*** Data under study ***
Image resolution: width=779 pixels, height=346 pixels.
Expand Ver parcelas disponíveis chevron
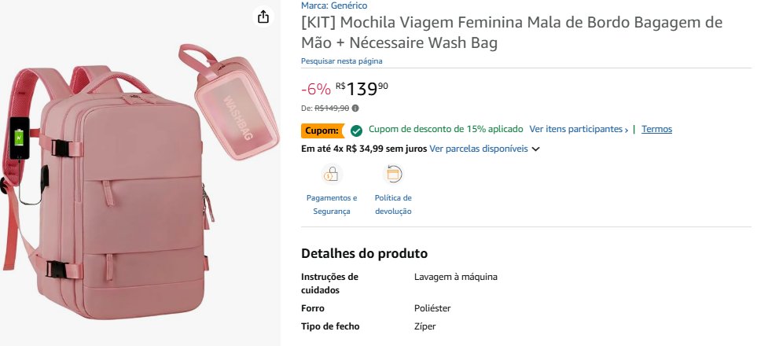(x=536, y=149)
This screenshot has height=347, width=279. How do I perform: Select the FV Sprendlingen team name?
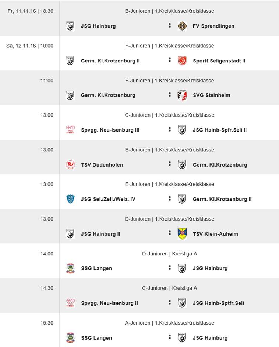[213, 26]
*** End of Data under study ***
What the task asks:
When repeating the material above, keep every line exact and drop all pictures.

Exercise answer:
Image resolution: width=779 pixels, height=346 pixels.
Expand Ver parcelas disponíveis chevron
(x=536, y=149)
This screenshot has height=347, width=279. How do I perform: Select the FV Sprendlingen team name?
[213, 26]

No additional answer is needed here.